Figure 5. Increased co-localization of Py with the ER in GD1a-supplemented cells.

(A) Live cell imaging of labeled Py co-localization with the ER. NIH 3T3 cells co-expressing CFP-HO2 and YFP-Rab7 were infected with labeled Py and the extent of co-localization of Py with the ER was analyzed 4–6 hrs post-infection. The images of the ER were subjected to filtering (see Figure S5) to more clearly define the ER tubule boundaries. Scale bar, 1 µm. (B) Quantification of Py and ER co-localization in GD1a (4°C, 37°C, BFA+37°C) and GD1a-supplemented cells. More than 300 viral particles were analyzed from at least 5 different cells. (C) Py and ER co-localization in control and GD1a-supplemented cells using immunofluorescence staining. Scale bar, 2 µm. (below) Quantification of the extent of co-localization, normalized to control cells. Arrowhead, Py that co-localized with the ER. Arrow, Py that did not co-localize with the ER. (D) Quantification of Py and ER co-localization in cells expressing either wild-type YFP-Rab7 (WT) or dominant-negative YFP-Rab7 (DN) using live cell tracking, as in A. The extent of co-localization was normalized to wild-type Rab7 expressing cells. (E) Quantification of CTB and ER co-localization in cells expressing either wild-type YFP-Rab7 or dominant-negative YFP-Rab7. Data are the mean+/−SD. A two-tailed t test was used.

Figure 6. Quantum-dot coated with a GD1a antibody is transported to the ER.

(A) Q-dot GD1a Ab (high) was incubated with liposomes or liposomes containing GD1a. Samples were floated in a sucrose gradient, fractionated, subjected to SDS-PAGE, and immunoblotted for the GD1a antibody heavy chain. (B) Q-dot:Myc Ab (high), Q-dot:TfR Ab (high), Q-dot:GD1a Ab (low), Q-dot:GD1a Ab (middle), and Q-dot:GD1a Ab (high) were incubated with GD1a-supplemented cells at 4°C, washed to remove unbound Q-dots, and imaged. Left panels, representative images. Yellow lines, edge of cells. Scale bars, 10 µm for bright field image, and 2 µm for Q-dot image. Right panel, quantification of the indicated Q-dot binding to the plasma membrane from at least 3 cells. Data are mean+/−SD. (C) Co-localization of Q-dot:GD1a Ab (high) with CFP-HO2 in GD1a-supplemented NIH 3T3 cells. Left panel, representative images (ER image processed as in Figure 5A). Scale bar, 2 µm. Right panel, quantification of the indicated Q-dot co-localizing with the ER at various conditions from at least 3 different cells. Data are the mean+/−SD. A two-tailed t test was used.

Figure 7. Model for sorting of Py from the plasma membrane to the ER.

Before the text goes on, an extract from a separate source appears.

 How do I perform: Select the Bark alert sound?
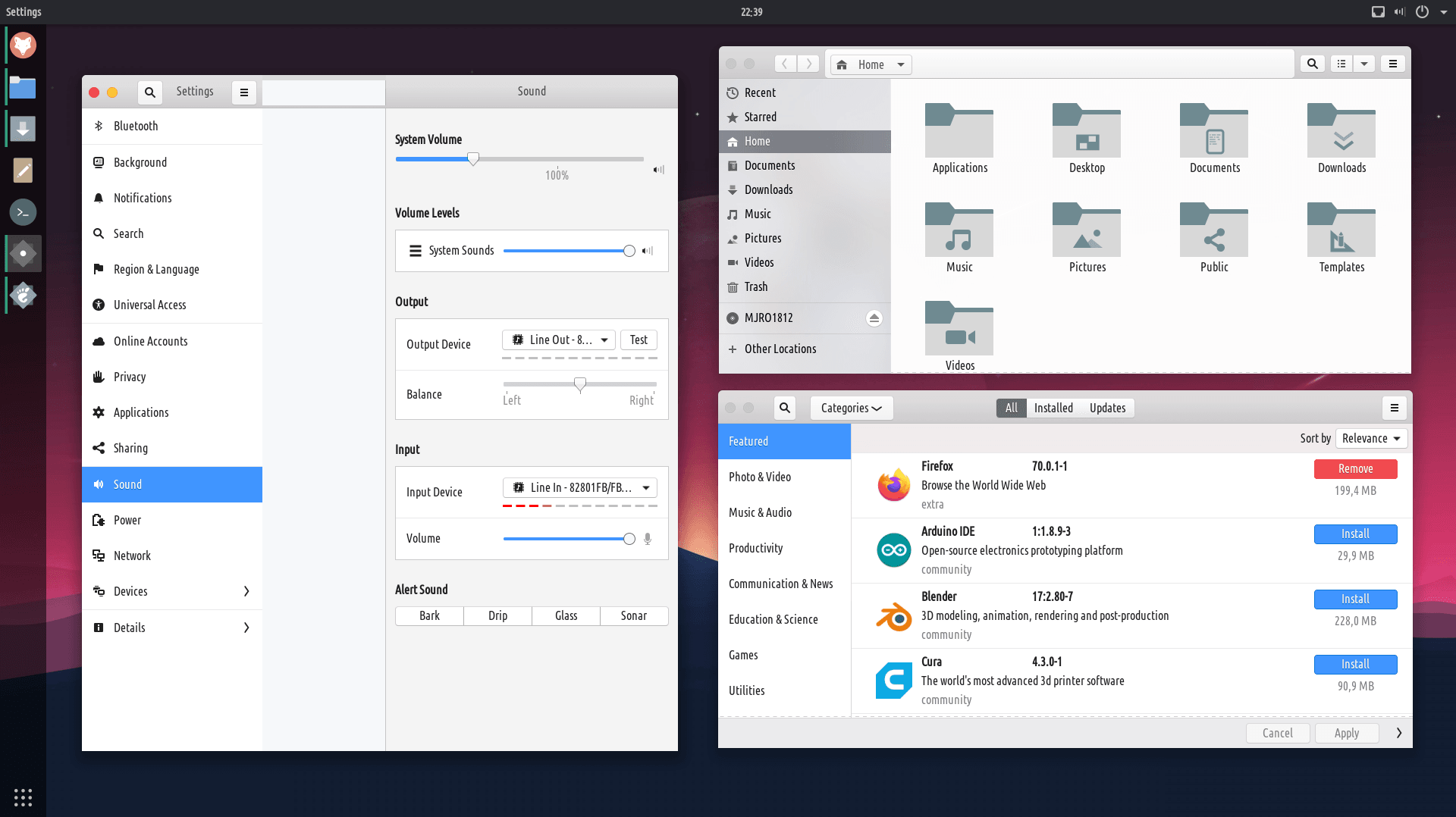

Polyomavirus binds to ganglioside GD1a or non-ganglioside receptors at the plasma membrane and is transport to the endolysosome. The low pH in this environment induces a conformational change on the virus that facilitates its subsequent structural alteration in the ER. Py that is bound to GD1a in the endolyosome is sorted to the ER where it undergoes an ERp29-dependent structural change that initiates viral penetration across the ER membrane.